Is it a sane (correct, minimal) routine? In the negative case, how would you fix it? Please note that I am not considering races - synchronization is a different affair.
I would eliminate the peek/good/eof (your third step). Simply attempt to read your data, and check whether the attempted read succeeded or failed. Likewise, in the fourth step, just check whether your attempted read succeeded or not.

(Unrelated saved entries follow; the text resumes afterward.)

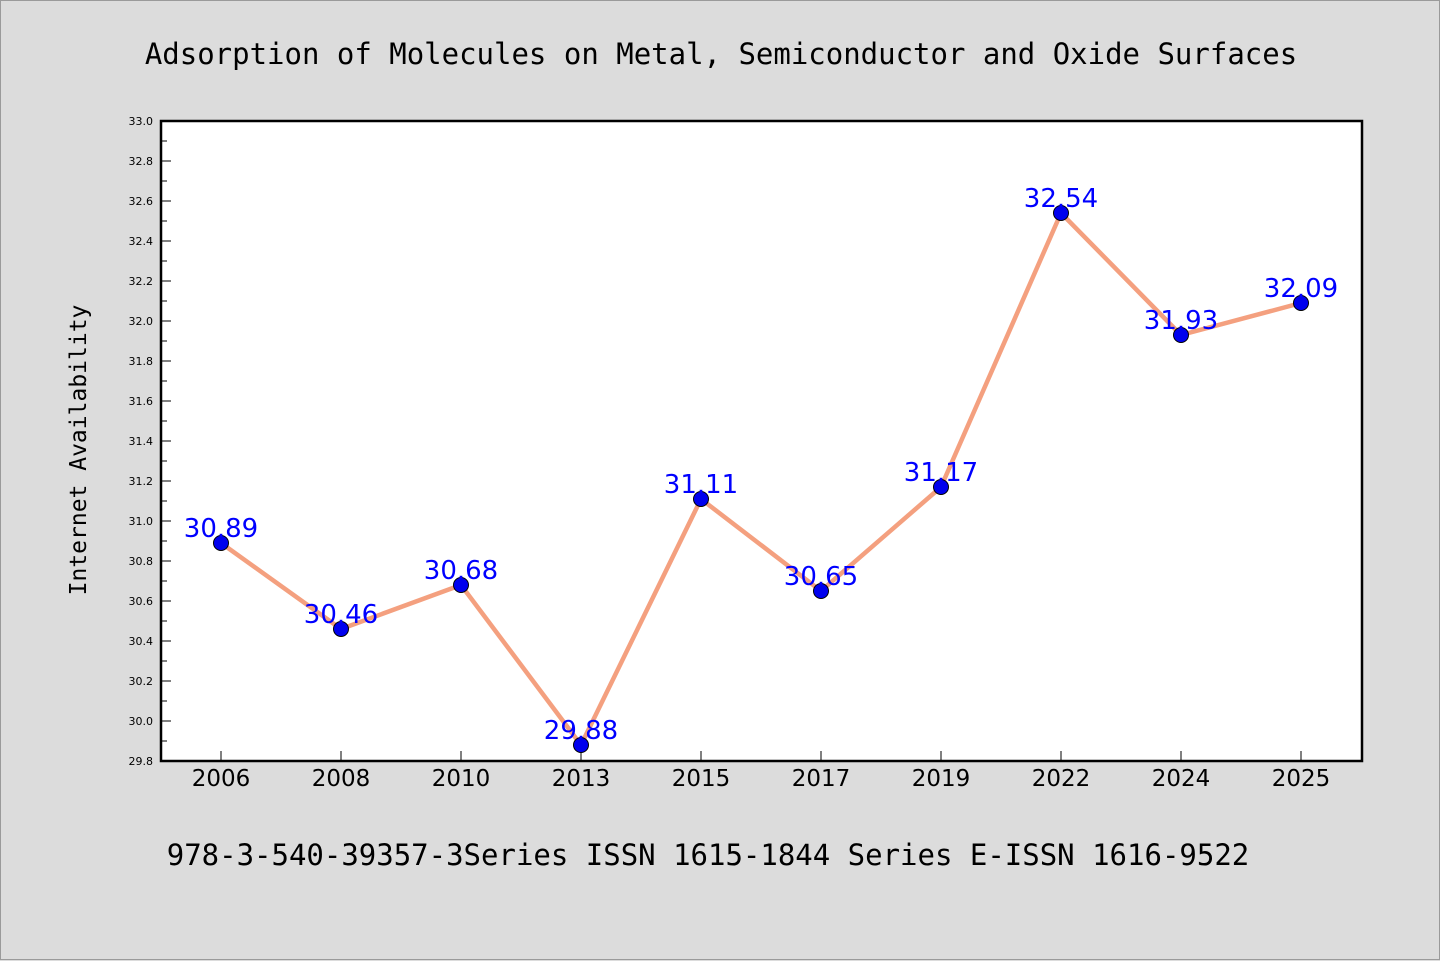 This screenshot has height=961, width=1440. What do you see at coordinates (142, 602) in the screenshot?
I see `y-tick-label: 30.6` at bounding box center [142, 602].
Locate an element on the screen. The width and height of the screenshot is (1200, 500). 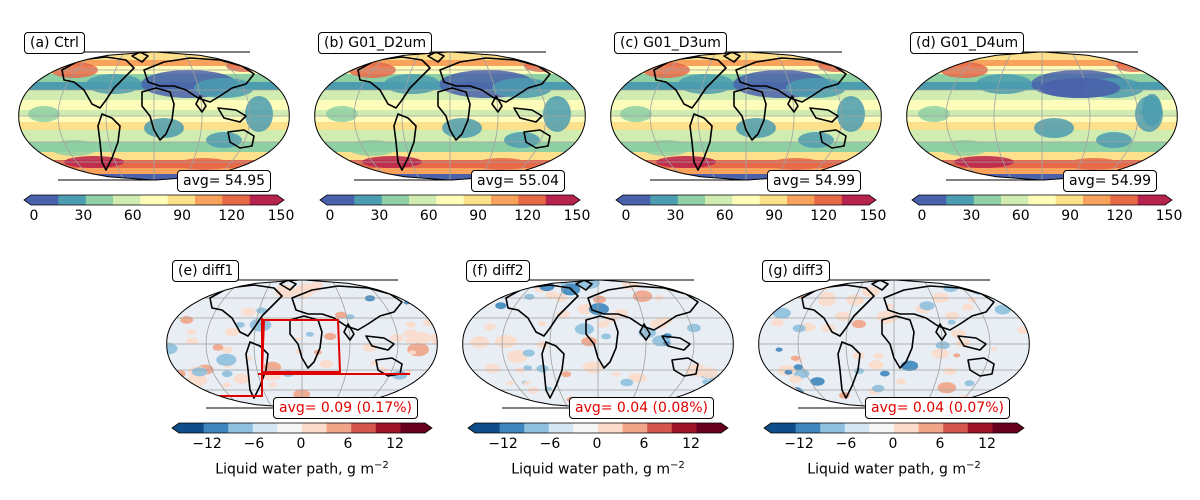
colorbar-tick-label: 90 is located at coordinates (478, 216).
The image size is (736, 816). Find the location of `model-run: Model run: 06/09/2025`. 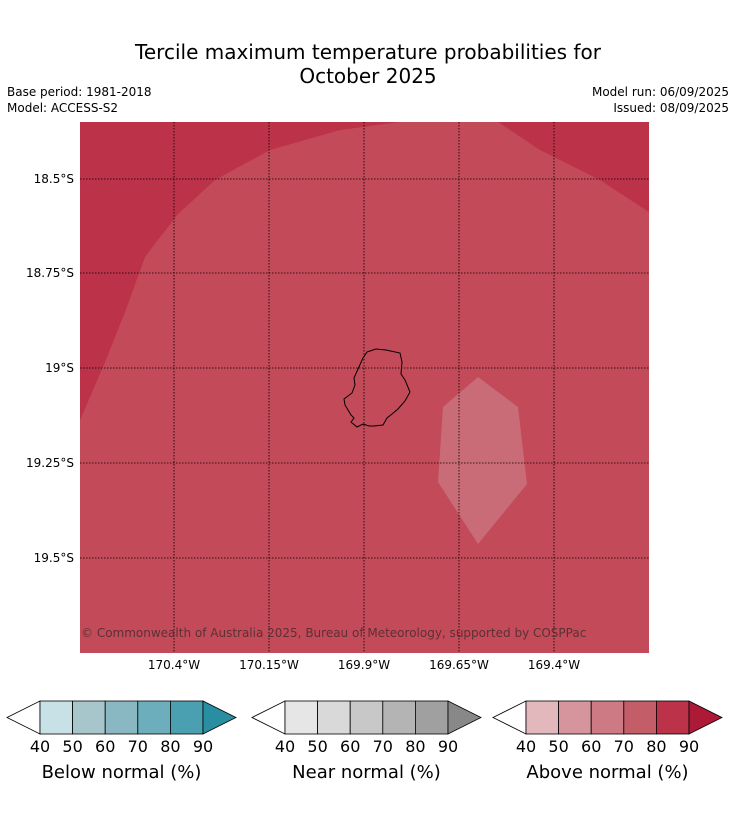

model-run: Model run: 06/09/2025 is located at coordinates (660, 92).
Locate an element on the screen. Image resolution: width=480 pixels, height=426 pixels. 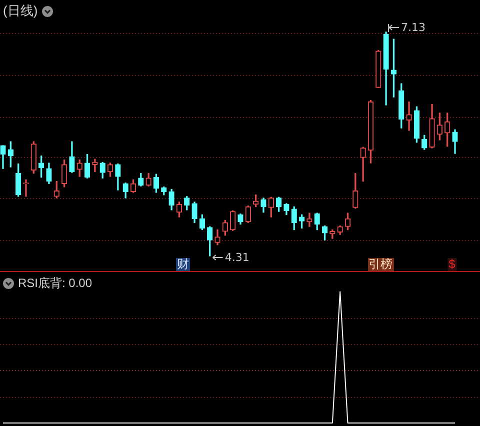
text: 财 is located at coordinates (183, 264).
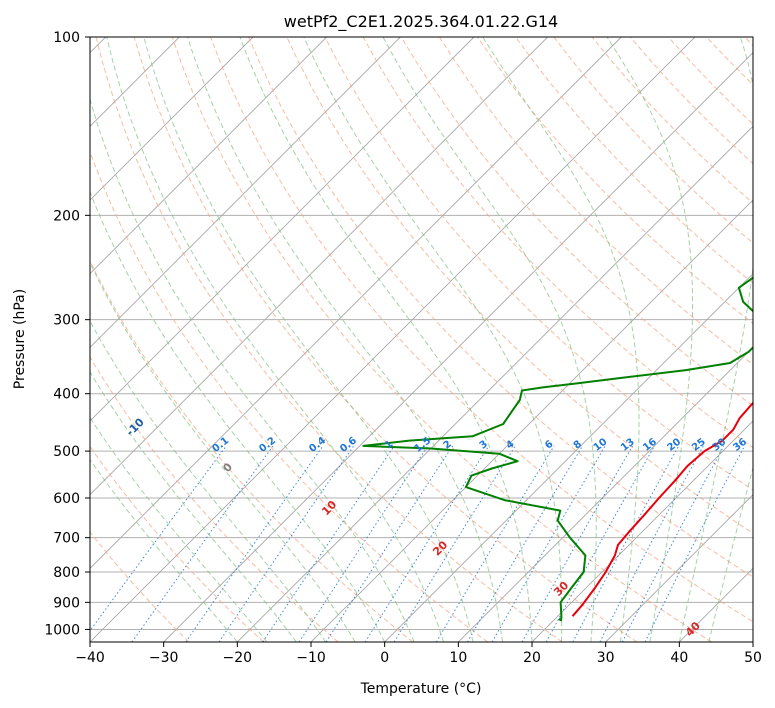 The height and width of the screenshot is (708, 775). I want to click on x-tick-label: −30, so click(164, 658).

Typical code would be something like:
std::ifstream i("whatever");
if (!i)
error("opening file");
while (i >> your_data)
process(your_data);
if (!i.eof())
// reading failed before end of file
It's simpler than you have described. The first two steps are fine (but the second is not necessary if you follow the rest of my advice). Then you should attempt extraction, but use the extraction as the condition of a loop or if statement. If, for example, the file is formatted as a series of lines (or other delimited sequences) all of the same format, you could do:
std::string line;
while (std::getline(i, line)) {
// Parse line
}
The body of the loop will only execute if the line extraction works. Of course, you will need to check the validity of the line inside the loop.

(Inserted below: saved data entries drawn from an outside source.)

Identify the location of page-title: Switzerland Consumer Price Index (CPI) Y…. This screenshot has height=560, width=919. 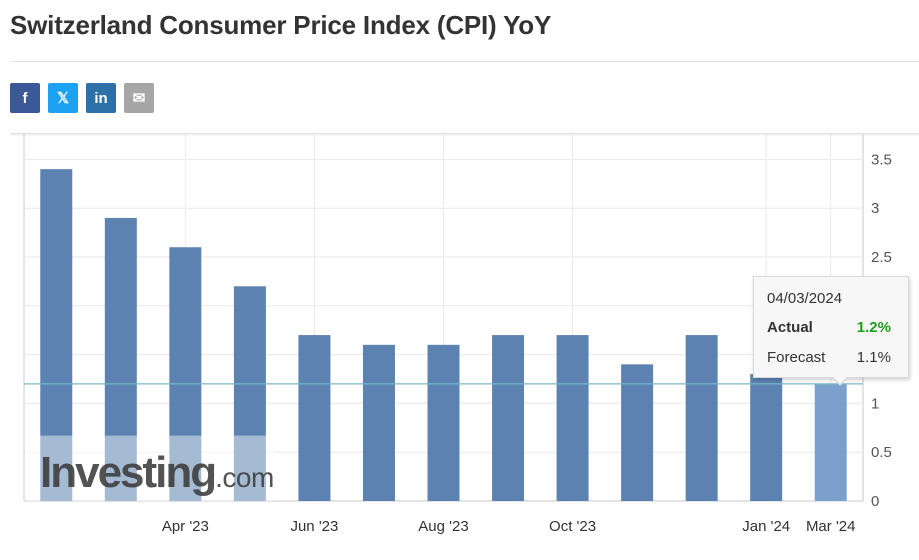
(281, 25).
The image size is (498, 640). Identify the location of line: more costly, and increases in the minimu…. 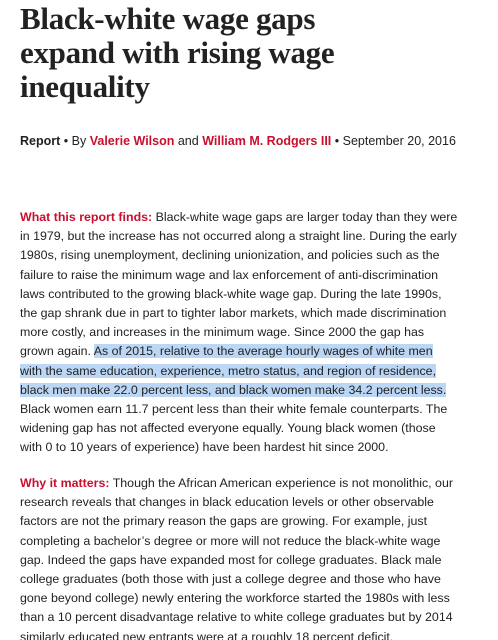
(222, 332).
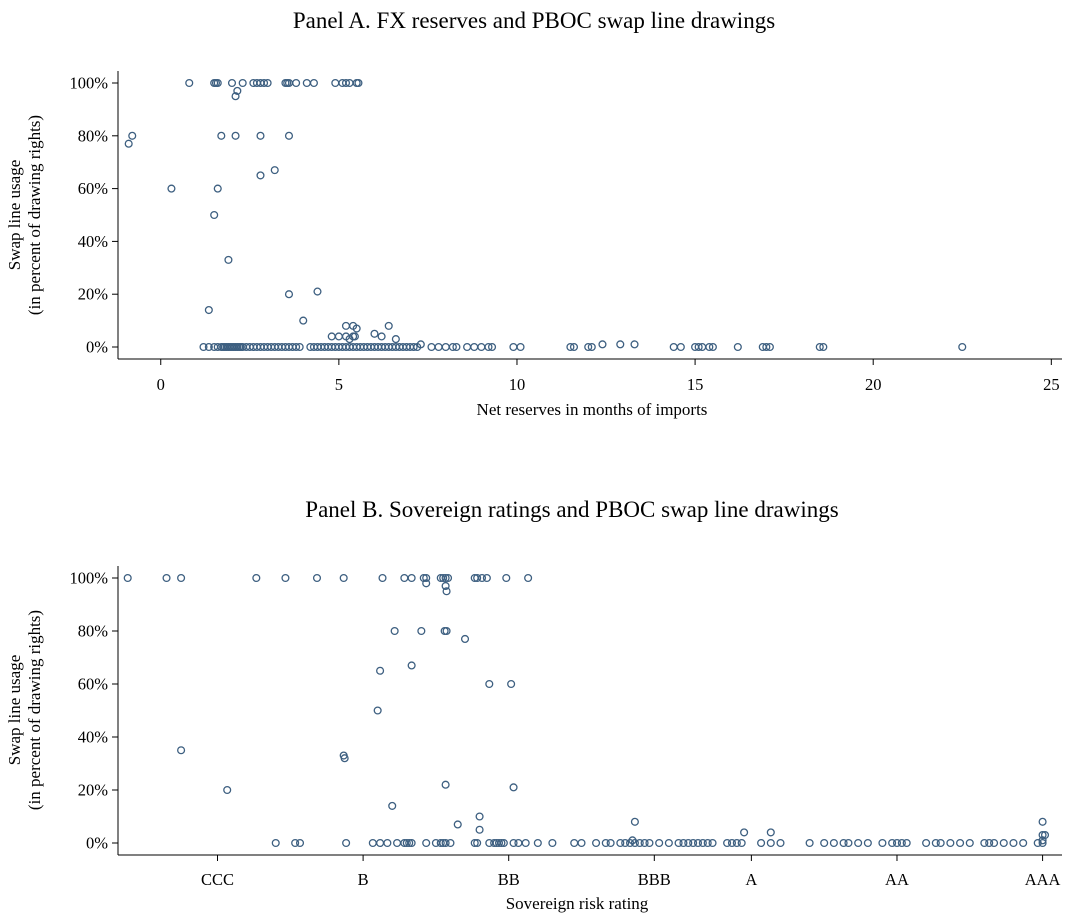 This screenshot has width=1069, height=917. I want to click on panel-b-xtick-label: A, so click(751, 880).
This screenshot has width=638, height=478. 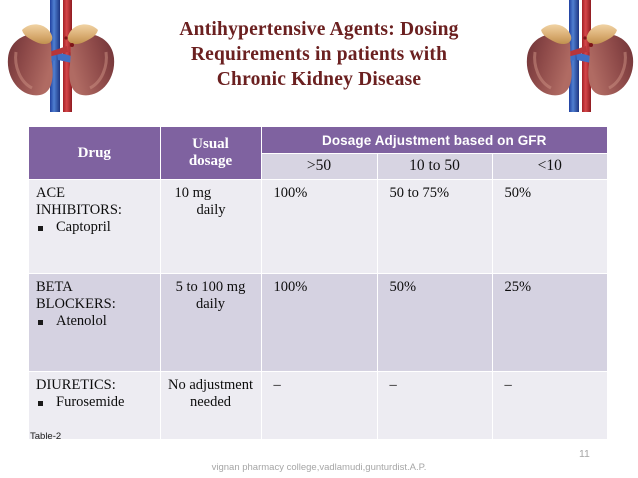 I want to click on drug-name: Atenolol, so click(x=82, y=321).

If you have a certain series of extractions or other operations to do on the stream, you can place them in an if condition like so:
if (i >> some_string &&
i.get() == '-' &&
i >> some_int) {
// Use some_string and some_int
}
If this first extraction fails, the i.ignore() not execute due to short-circuit evaluation of &&. The body of the if statement will only execute if both extractions succeed. If you have two extractions together, you can of course chain them:
if (i >> some_string >> some_int) {
// Use some_string and some_int
}
The second extraction in the chain will not occur if the first one fails. A failed extraction puts the stream in a state in which all following extractions also fail automatically.
For this reason, it's also fine to place the stream operations outside of the if condition and then check the state of the stream:
i >> some_string >> some_int;
if (i) {
// Use some_string and some_int
}
With both of these methods, you don't have to check for certain problems with the stream. Checking the stream for eof() doesn't necessarily mean that the next read will fail. A common case is when people use the following incorrect extraction loop:
// DO NOT DO THIS
while (!i.eof()) {
std::getline(i, line)
// Do something with line
}
Most text files end with an extra new line at the end that text editors hide from you. When you're reading lines from the text file, for the last iteration you haven't yet hit the end of file because there's still a \n to read. So the loop continues, attempts to extract the next line which doesn't exist and screws up. People often observe this as "reading the last line of the file twice".